→ **给定文本**:

----------

深度学习笔记11：利用numpy搭建一个卷积神经网络

From: louwill 机器学习实验室 2019-12-25

前两个笔记笔者集中探讨了卷积神经网络中的卷积原理，对于二维卷积和三维卷积的原理进行了深入的剖析，对 CNN 的卷积、池化、全连接、滤波器、感受野等关键概念进行了充分的理解。本节内容将继续秉承之前 DNN 的学习路线，在利用 Tensorflow 搭建神经网络之前，先尝试利用 numpy 手动搭建卷积神经网络，以期对卷积神经网络的卷积机制、前向传播和反向传播的原理和过程有更深刻的理解。

单步卷积过程

在正式搭建 CNN 之前，我们先依据前面笔记提到的卷积机制的线性计算的理解，利用 numpy 定义一个单步卷积过程。代码如下：

def conv_single_step(a_slice_prev, W, b):
    s = a_slice_prev * W    # Sum over all entries of the volume s.
    Z = np.sum(s)    # Add bias b to Z. Cast b to a float() so that Z results in a scalar value.
    Z = float(Z + b)    
    return Z

在上述的单步卷积定义中，我们传入了一个前一层输入的要进行卷积的区域，即感受野 a_slice_prev ，滤波器 W，即卷积层的权重参数，偏差 b，对其执行 Z=Wx+b 的线性计算即可实现一个单步的卷积过程。

CNN前向传播过程：卷积

正如 DNN 中一样，CNN 即使多了卷积和池化过程，模型仍然是前向传播和反向传播的训练过程。CNN 的前向传播包括卷积和池化两个过程，我们先来看如何利用 numpy 基于上面定义的单步卷积实现完整的卷积过程。卷积计算并不难，我们在单步卷积中就已经实现了，难点在于如何实现滤波器在输入图像矩阵上的的扫描和移动过程。

这其中我们需要搞清楚一些变量和参数，以及每一个输入输出的 shape，这对于我们执行卷积和矩阵相乘至关重要。首先我们的输入是原始图像矩阵，也可以是前一层经过激活后的图像输出矩阵，这里以前一层的激活输出为准，输入像素的 shape 我们必须明确，然后是滤波器矩阵和偏差，还需要考虑步幅和填充，在此基础上我们基于滤波器移动和单步卷积搭建定义如下前向卷积过程：

def conv_forward(A_prev, W, b, hparameters):    
    """
    Arguments:
    A_prev -- output activations of the previous layer, numpy array of shape (m, n_H_prev, n_W_prev, n_C_prev)
    W -- Weights, numpy array of shape (f, f, n_C_prev, n_C)
    b -- Biases, numpy array of shape (1, 1, 1, n_C)
    hparameters -- python dictionary containing "stride" and "pad"

    Returns:
    Z -- conv output, numpy array of shape (m, n_H, n_W, n_C)
    cache -- cache of values needed for the conv_backward() function
    """

----------

→ **待办事项**:
a) 请在条目中找到含有"You are a computer-use agent. This"的那一行，将它直到含有"Open the DEMA"的那一行为止的各行逐字重抄一遍，首尾两行都包括在内。
b) 请接着上面那篇用 numpy 搭建卷积神经网络的文章往下写。

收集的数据
----------

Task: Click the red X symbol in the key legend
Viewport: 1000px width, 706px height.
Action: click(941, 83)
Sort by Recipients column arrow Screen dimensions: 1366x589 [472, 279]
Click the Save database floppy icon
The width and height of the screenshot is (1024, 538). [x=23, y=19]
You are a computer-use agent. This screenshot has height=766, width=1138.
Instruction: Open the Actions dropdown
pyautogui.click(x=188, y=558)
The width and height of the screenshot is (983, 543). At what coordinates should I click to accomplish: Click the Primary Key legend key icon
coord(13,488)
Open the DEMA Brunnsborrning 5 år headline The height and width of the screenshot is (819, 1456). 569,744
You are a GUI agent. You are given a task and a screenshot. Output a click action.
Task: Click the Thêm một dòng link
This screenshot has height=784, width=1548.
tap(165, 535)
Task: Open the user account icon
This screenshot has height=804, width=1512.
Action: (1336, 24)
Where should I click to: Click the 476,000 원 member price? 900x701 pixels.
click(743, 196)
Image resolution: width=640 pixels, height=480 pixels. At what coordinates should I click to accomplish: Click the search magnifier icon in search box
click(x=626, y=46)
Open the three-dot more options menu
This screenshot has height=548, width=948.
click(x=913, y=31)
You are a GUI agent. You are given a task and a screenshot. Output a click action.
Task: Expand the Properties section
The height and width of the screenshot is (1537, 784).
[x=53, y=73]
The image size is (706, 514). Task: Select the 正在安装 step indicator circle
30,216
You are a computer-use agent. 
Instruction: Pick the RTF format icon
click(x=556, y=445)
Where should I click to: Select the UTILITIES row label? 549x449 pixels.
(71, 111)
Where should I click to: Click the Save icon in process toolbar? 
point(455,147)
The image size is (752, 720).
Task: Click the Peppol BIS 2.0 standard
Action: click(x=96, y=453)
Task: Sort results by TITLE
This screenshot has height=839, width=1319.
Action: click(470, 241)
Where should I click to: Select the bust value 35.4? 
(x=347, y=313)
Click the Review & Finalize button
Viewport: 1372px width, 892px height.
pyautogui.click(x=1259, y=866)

----------

→ **参考答案**:
a)
You are a computer-use agent. This screenshot has height=766, width=1138.
Instruction: Open the Actions dropdown
pyautogui.click(x=188, y=558)
The width and height of the screenshot is (983, 543). At what coordinates should I click to accomplish: Click the Primary Key legend key icon
coord(13,488)
Open the DEMA Brunnsborrning 5 år headline The height and width of the screenshot is (819, 1456). 569,744

b)
    # 前一层输入的shape

    (m, n_H_prev, n_W_prev, n_C_prev) = A_prev.shape   
     
    # 滤波器权重的shape
    (f, f, n_C_prev, n_C) = W.shape    
    # 步幅参数
    stride = hparameters['stride']    
    # 填充参数
    pad = hparameters['pad']    
    # 计算输出图像的高宽
    n_H = int((n_H_prev + 2 * pad - f) / stride + 1)
    n_W = int((n_W_prev + 2 * pad - f) / stride + 1)    
    # 初始化输出
    Z = np.zeros((m, n_H, n_W, n_C))    
    # 对输入执行边缘填充
    A_prev_pad = zero_pad(A_prev, pad)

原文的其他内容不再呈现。